As a new wave of the feminist movement began to crest in the 1960s and ’70s, women artists turned to the then-uncharted field of performance. “One of the things about performance and the area that I went into was that it wasn’t male-dominated,” artist Joan Jonas explained in 2014. “It wasn’t like painting and sculpture.” Adopting a new medium meant greater freedom to experiment, without fear of comparison to the generations of male artists that preceded them.
Performance art can be difficult to define, but it’s easy to point to two big-name women working within the medium: Marina Abramović and Yoko Ono. There were, however, a number of other female artists from the same generation who played instrumental roles in shaping the medium.

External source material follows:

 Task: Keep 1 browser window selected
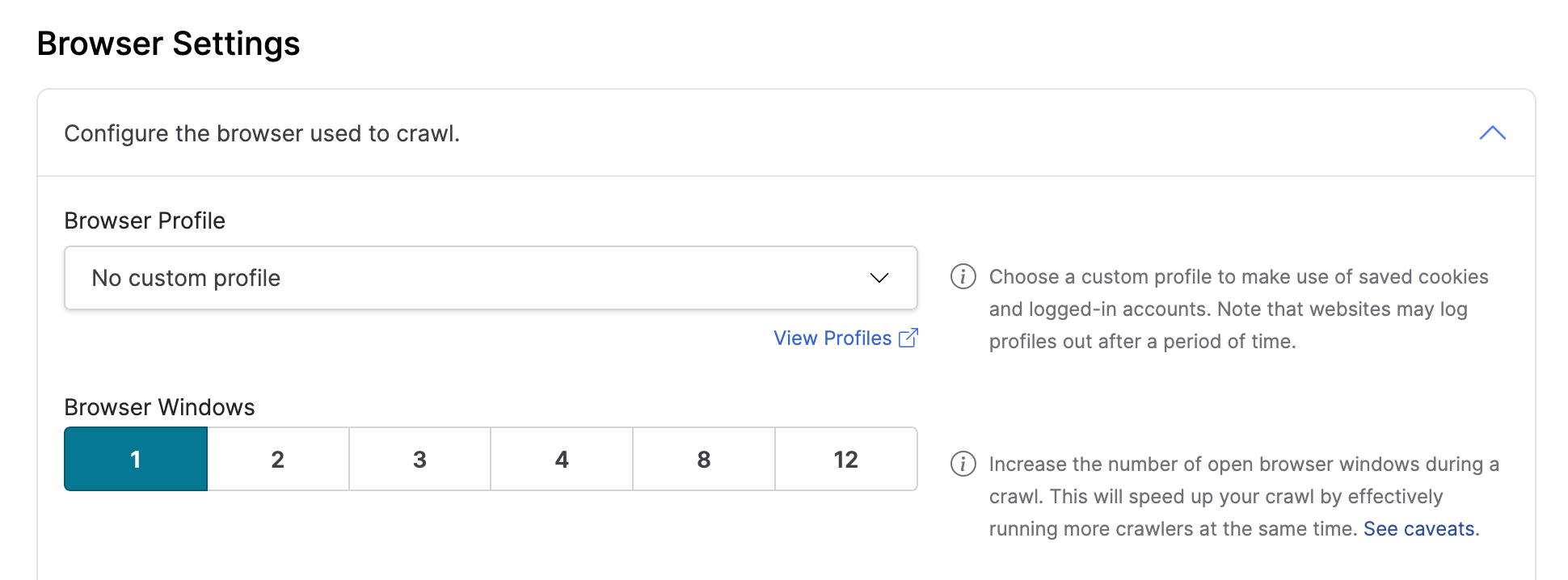click(135, 459)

In its early years, for instance, performance became a central part of California Institute of the Arts’s Feminist Art Program, co-founded by Judy Chicago and Miriam Schapiro in 1971—one of the first feminist art programs in the United States—particularly in its Womanhouse performance and installation space that opened to the public as an experiential artwork the following year.
Public performances were also a way to advocate for the role of women, with artists often embracing a revolutionary style reminiscent of the anti-war protests of the 1960s. And an early adoption of performance made several women artists—such as Martha Rosler and Hannah Wilke—leaders in the similarly novel field of video art, as they experimented with tape recording their works.
At the tender age of 12, Mendieta fled the political turmoil of her native Havana for an orphanage in Dubuque, Iowa, together with her sister and thousands of other unaccompanied Cuban children. Unsurprisingly, her works deal largely with displacement, questioning her national and gender identities. Mendieta’s own body—the constant that anchored her throughout the fluctuations of place, language, and ideology that she experienced as a youth—became her instrument for performance pieces that have been linked to Conceptual Art, Feminist Art, and Land Art.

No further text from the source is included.